How does one go from politics and public relations to patterns and pleats? If you’re Liz Spratlin, you give life to an idea — and three years later — celebrate. The owner of Blithe and Vine is a mom and wife, but she’s also a dreamer and Fondren Corner retailer. With support from her family, her chic, casual ladies boutique turns three this week as she closes the door to what started it all.
In 2009, Cosmo Tots, a children’s retailer, became available and Spratlin’s cousin, Missy Mavar, wanted to buy the store started by Amanda Overby in 2005. Spratlin agreed but had another plan. “I always wanted to get into women’s retail,” she says. “Cosmo (Tots) came up, and I thought ‘maybe one day we’ll expand.’ Three months later, Max Furniture closed and space became available. What was once a 350 square foot children’s store would become a 1,200 square foot kids and ladies boutique.
Spratlin says operating two stores in one with three children and markets that take her to New York and L.A. is hard. That’s why, with cousin and partner Mavar moving, she has closed Cosmo Tots and will expand Blithe and Vine in the same space. “It’s tough to do both,” Spratlin explains. “I have wonderful women who work here part-time, but I do the buying, accounts receivable and payable, I sweep floors; I do everything.” And while the end of that era is sad, Spratlin says her passion is women’s retail. “It’s something we had to do.”
Born in Biloxi, Spratlin’s path to being a shopkeep came about in an unusual way. Just out of college, she moved to Washington, DC, worked for the Bush Quayle campaign in 1992 and then as Trent Lott’s press secretary from 1992-1998. Moving to Jackson in 1998, Spratlin worked in public relations for Maris, West and Baker before settling down and starting a family. Her husband, an attorney, supported a career change.

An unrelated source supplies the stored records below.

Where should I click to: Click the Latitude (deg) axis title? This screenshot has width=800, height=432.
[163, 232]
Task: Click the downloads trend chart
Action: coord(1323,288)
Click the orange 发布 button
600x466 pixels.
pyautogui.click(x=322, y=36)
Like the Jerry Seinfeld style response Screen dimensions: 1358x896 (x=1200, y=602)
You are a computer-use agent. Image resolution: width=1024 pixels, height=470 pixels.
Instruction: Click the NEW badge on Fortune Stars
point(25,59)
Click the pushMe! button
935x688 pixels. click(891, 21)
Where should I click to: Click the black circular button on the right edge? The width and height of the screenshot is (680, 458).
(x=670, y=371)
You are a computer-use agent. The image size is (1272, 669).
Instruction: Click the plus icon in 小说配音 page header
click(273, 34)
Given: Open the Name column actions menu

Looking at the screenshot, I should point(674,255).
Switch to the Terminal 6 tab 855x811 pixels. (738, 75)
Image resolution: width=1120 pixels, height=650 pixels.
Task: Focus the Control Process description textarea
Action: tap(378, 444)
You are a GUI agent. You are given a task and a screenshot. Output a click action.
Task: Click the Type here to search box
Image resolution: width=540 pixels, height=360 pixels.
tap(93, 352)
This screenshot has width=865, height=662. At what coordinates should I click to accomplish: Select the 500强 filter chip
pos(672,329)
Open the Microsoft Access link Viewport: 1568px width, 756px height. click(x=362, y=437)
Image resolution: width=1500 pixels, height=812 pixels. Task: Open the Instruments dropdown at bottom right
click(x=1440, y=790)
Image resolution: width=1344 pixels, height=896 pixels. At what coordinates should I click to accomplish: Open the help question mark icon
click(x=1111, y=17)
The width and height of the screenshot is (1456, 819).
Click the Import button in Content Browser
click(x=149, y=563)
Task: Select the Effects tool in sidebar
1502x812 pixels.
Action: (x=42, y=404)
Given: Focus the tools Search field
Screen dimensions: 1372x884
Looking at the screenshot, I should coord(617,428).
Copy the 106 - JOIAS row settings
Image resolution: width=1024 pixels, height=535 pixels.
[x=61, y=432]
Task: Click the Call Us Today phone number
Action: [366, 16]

Spratlin knew she wanted her own store. “I didn’t want to wake up, kids grown, time passed, and never try,” she says. Buying Cosmo Tots with Mavar was the jumping in point. “It all just snowballed.” And experience? “(I have) no background. (Before three years ago), I’ve never worked a day in retail in my life,” she tells us. “Had I known how hard it is, I probably wouldn’t have believed it. I tell everyone: hanging clothes and fixing the store up is the tiniest part. But it’s all fun.”
Personal style is reflected in the merchandise Spratlin carries. “ I’m always looking for something different that I can’t find anywhere else in town,” she says. “We have a few dressy items, but mostly, stick to every day “going out” pieces.” She also offers in-home “closet consults” but says time works against her. “Time is my most valuable commodity,” she explains. “I would love to do more but I just can’t fit it all in.”
A rough economy aside, the business is growing. “I don’t know any different,” she says. Maybe it’s because Spratlin believes she earns every sale that walks through the door. “We’re not pushy — and it kind of works for us. I try to pay attention and give clients service.”
Those valued clients, old and new, will come together Thursday night, October 4, to mark the three-year point for Spratlin who hopes, years from now, she has no regrets. “I don’t want it to go away. But I could look back at conversations with my husband (about starting my own store) and say ‘I tried it, I did it.’”
Since the publication of this piece, Blithe & Vine has relocated to Fondren Village – between The Paper Place and Fondren Barbershop.